Das Wunder ist ein wesentlicher Gegenstand des Christenthums, wesentlicher Glaubensinhalt. Aber was ist das Wunder? Ein realisirter supranaturalistischer Wunsch – sonst nichts. Der Apostel Paulus erläutert das Wesen des christlichen Glaubens an dem Beispiel Abrahams. Abraham konnte auf natürlichem Wege nimmer auf Nachkommenschaft hoffen. Jehovah verhieß sie ihm gleichwohl aus besonderer [167] Gnade. Und Abraham glaubte, der Natur zum Trotz. Darum wurde ihm auch dieser Glaube zur Gerechtigkeit, zum Verdienst angerechnet; denn es gehört viele Kraft der Subjectivität dazu, etwas im Widerspruch mit Erfahrung, wenigstens vernünftiger, gesetzmäßiger Erfahrung dennoch als gewiß anzunehmen. Aber was war denn der Gegenstand dieser göttlichen Verheißung? Nachkommenschaft: der Gegenstand eines menschlichen Wunsches. Und woran glaubte Abraham, wenn er Jehovah glaubte? an ein Wesen, welches alles vermag, alle menschlichen Wünsche erfüllen kann. „Sollte dem Herrn etwas unmöglich sein 3)?“

Doch wozu versteigen wir uns bis zu Abraham hinauf? Die schlagendsten Beweise haben wir ja viel näher. Das Wunder speist Hungrige, heilt von Natur Blinde, Taube, Lahme, errettet aus Lebensgefahren, belebt selbst Todte auf die Bitten ihrer Verwandten. Es befriedigt also menschliche Wünsche – Wünsche, die aber zugleich, zwar nicht immer an sich selbst, wie der Wunsch, den Todten zu beleben, doch insofern, als sie die Wundermacht, wunderbare Hülfe ansprechen, transcendente, supranaturalistische Wünsche sind. Aber das Wunder unterscheidet sich dadurch von der natur- und vernunftgemäßen Befriedigungsweise menschlicher Wünsche und Bedürfnisse, daß es die Wünsche des Menschen auf eine dem Wesen des Wunsches entsprechende, auf die wünschens­wertheste Weise befriedigt. Der Wunsch bindet sich an keine Schranke, kein Gesetz: er ist ungeduldig; er will unverzüglich, augenblicklich erfüllt sein. Und siehe da! so schnell als der Wunsch, so schnell ist das Wunder. Die Wunderkraft realisirt [168] augenblicklich, mit einem Schlag, ohne alles Hinderniß die menschlichen Wünsche. Daß Kranke gesund werden, das ist kein Wunder, aber daß sie unmittelbar auf einen bloßen Machtspruch hin gesund werden, das ist das Geheimniß des Wunders. Nicht also durch das Product oder Object, welches sie hervorbringt – würde die Wundermacht etwas absolut Neues, nie Gesehenes, nie Vorgestelltes, auch nicht einmal Erdenkbares verwirklichen, so wäre sie als eine wesentlich andere und zugleich objective Thätigkeit factisch erwiesen – sondern allein durch den Modus, die Art und Weise unterscheidet sich die Wunderthätigkeit von der Thätigkeit der Natur und Vernunft. Allein die Thätigkeit, welche dem Wesen, dem Inhalt nach eine natürliche, sinnliche, nur dem Modus nach eine übernatürliche, übersinnliche ist, diese Thätigkeit ist nur die Phantasie oder Einbildungskraft. Die Macht des Wunders ist daher nichts andres als die Macht der Einbildungskraft.
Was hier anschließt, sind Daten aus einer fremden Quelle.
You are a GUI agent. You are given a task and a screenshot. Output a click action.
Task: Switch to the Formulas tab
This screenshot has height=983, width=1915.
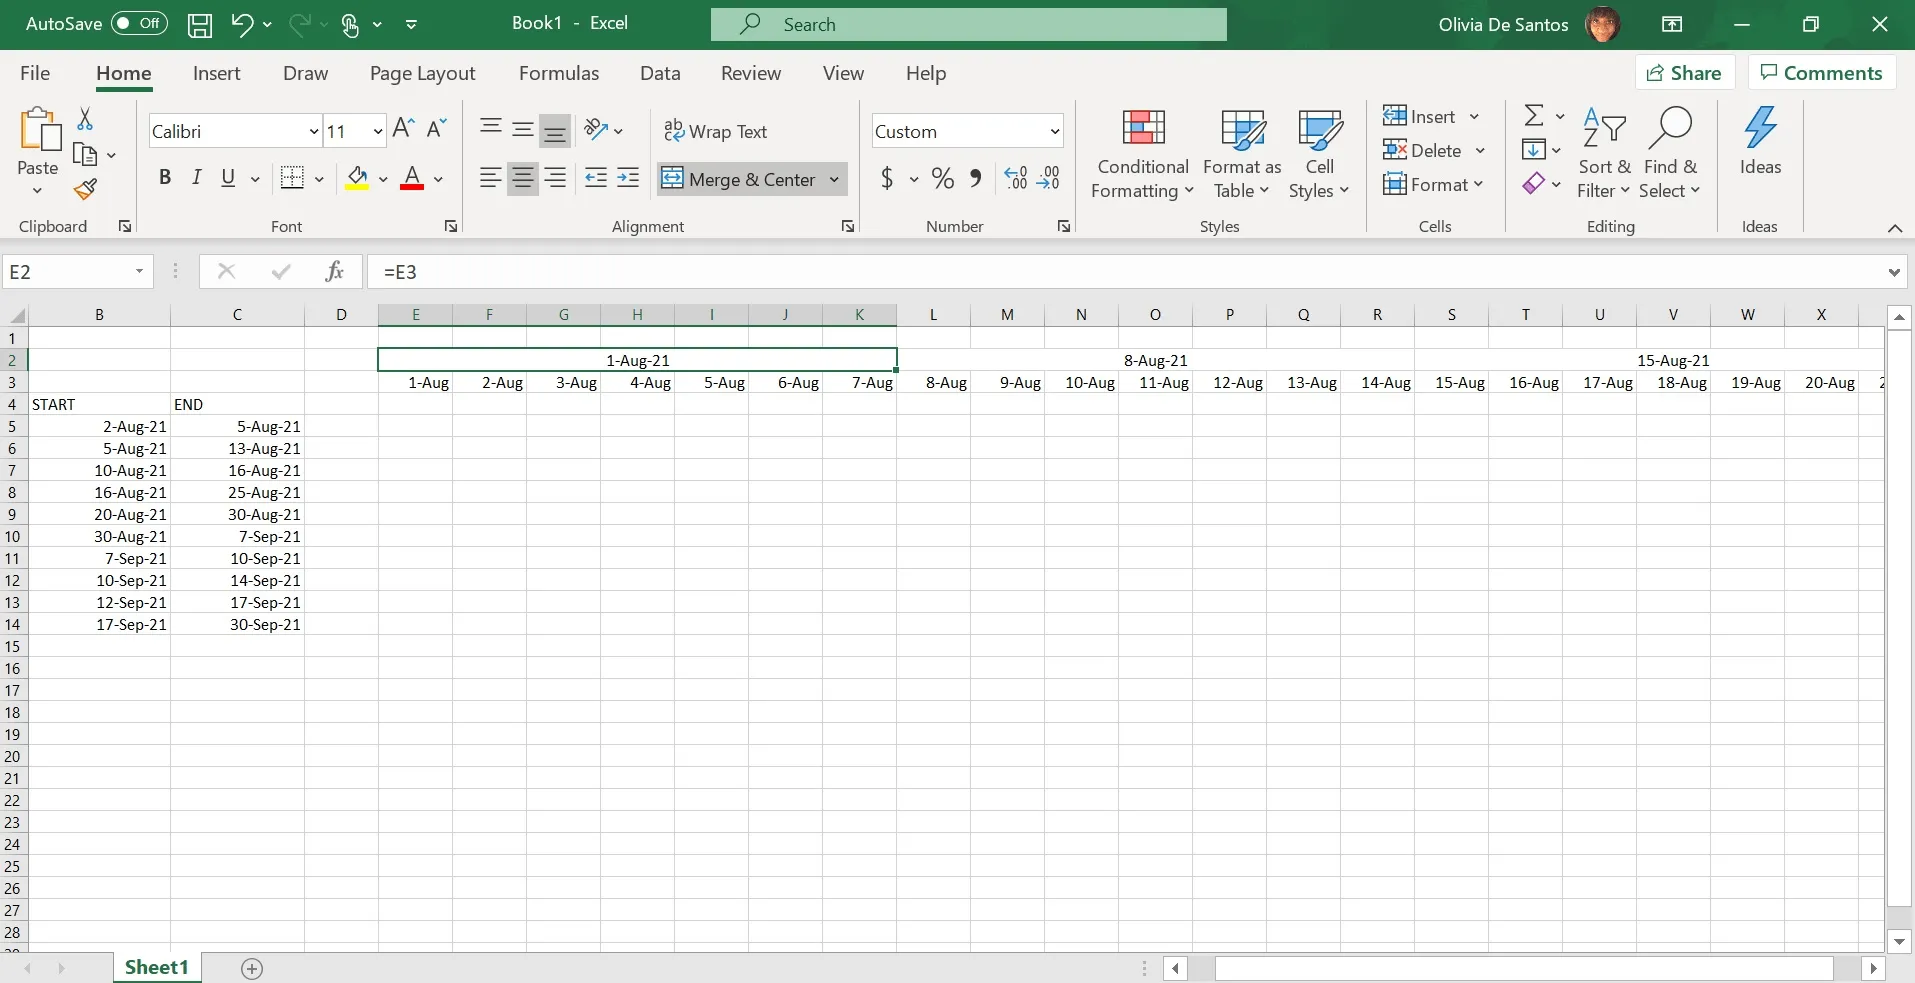tap(559, 72)
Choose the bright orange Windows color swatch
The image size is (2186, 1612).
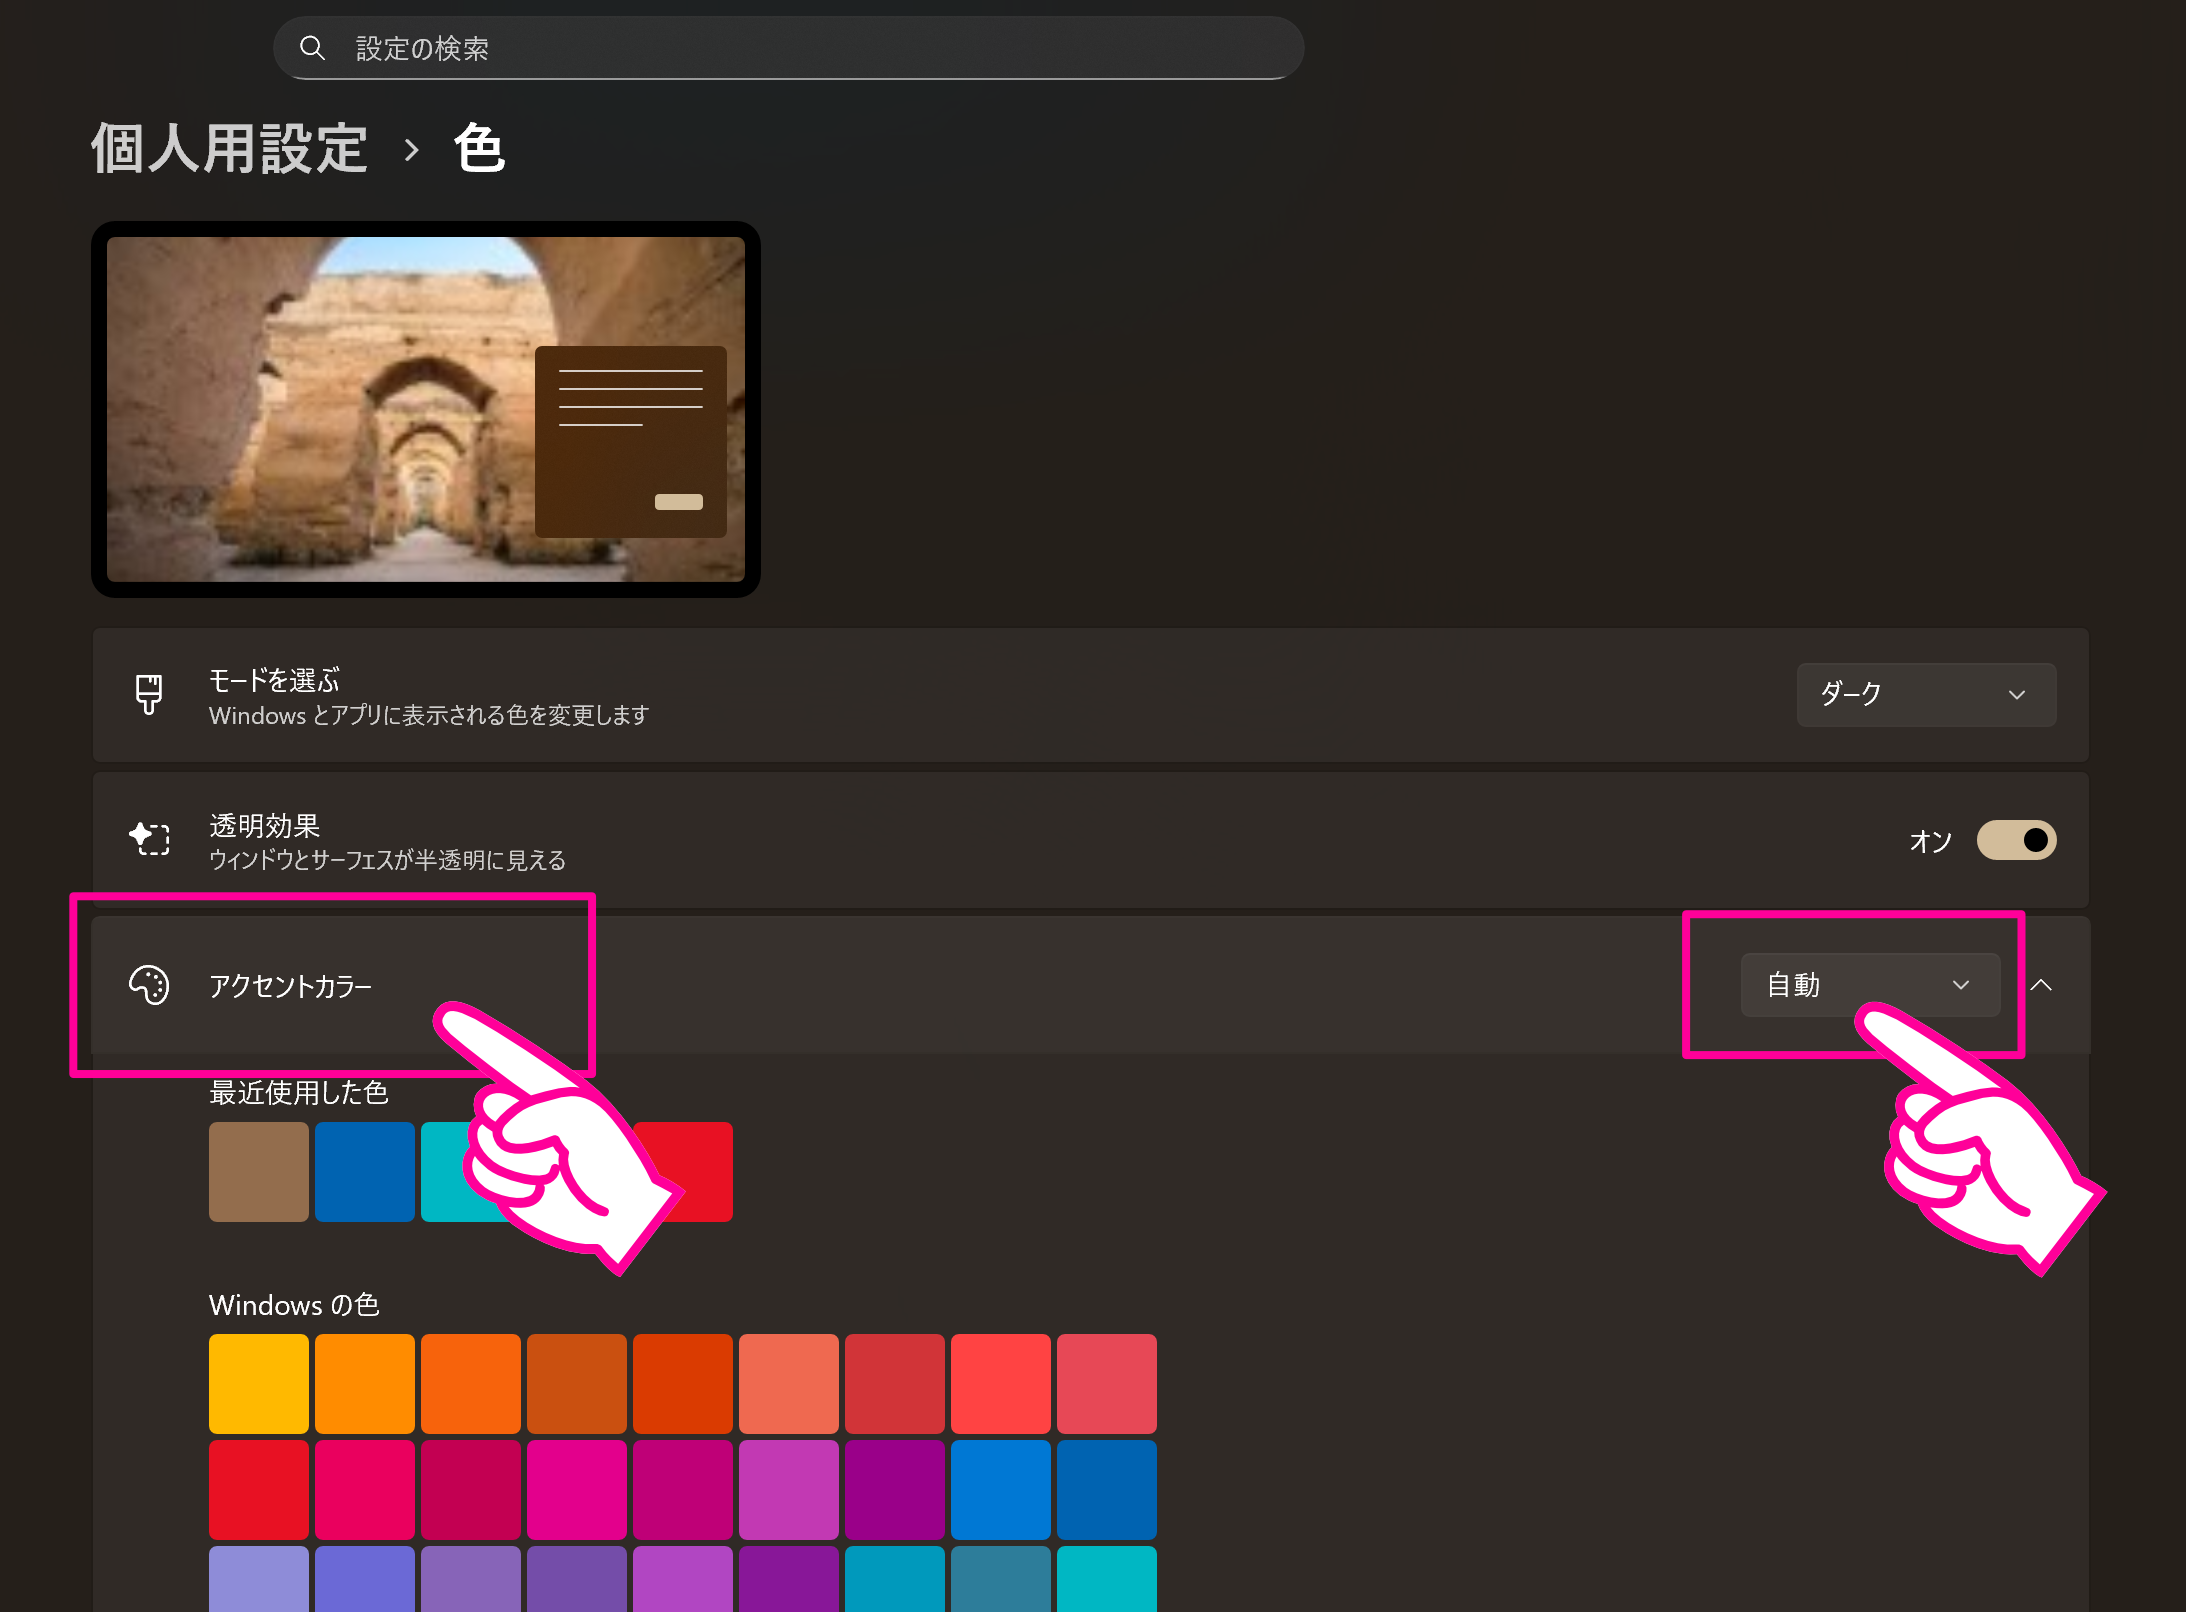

Die Wunderthätigkeit ist eine Zweckthätigkeit. Die Sehnsucht nach dem verlornen Lazarus, der Wunsch seiner Verwandten, ihn wieder zu besitzen, war der Beweggrund der wunderbaren Erweckung – die That selbst, die Befriedigung dieses Wunsches, der Zweck. Allerdings geschah zugleich das Wunder „zur Ehre Gottes, daß der Sohn Gottes dadurch geehret werde,“ aber die Schwestern des Lazarus, die nach dem Herrn schicken mit den Worten: „siehe, den du lieb hast, der liegt krank“ und die Thränen, die Jesus vergoß, vindiciren zugleich dem Wunder einen menschlichen Ursprung und Zweck. Der Sinn ist: der Macht, die selbst Todte erwecken kann, ist kein menschlicher Wunsch unerfüllbar. Die Zweckthätigkeit beschreibt bekanntlich einen Kreis: sie läuft im Ende [169] auf ihren Anfang zurück. Aber die Wunderthätigkeit unterscheidet sich dadurch von der gemeinen Verwirklichung des Zwecks, daß sie einen Zweck ohne Mittel realisirt, daß sie eine unmittelbare Identität des Wunsches und der Erfüllung bewirkt, daß sie folglich einen Kreis beschreibt, aber nicht in krummer, sondern in gerader, folglich der kürzesten Linie. Ein Kreis in gerader Linie ist das mathematische Sinnund Ebenbild des Wunders. So lächerlich es daher wäre, einen Kreis in gerader Linie construiren zu wollen, so lächerlich ist es, das Wunder philosophisch deduciren zu wollen. Das Wunder ist für die Vernunft sinnlos, undenkbar, so undenkbar als ein hölzernes Eisen, ein Kreis ohne Peripherie. Ehe man die Möglichkeit bespricht, ob ein Wunder geschehen kann, zeige man die Möglichkeit, ob das Wunder, d. h. das Undenkbare denkbar ist.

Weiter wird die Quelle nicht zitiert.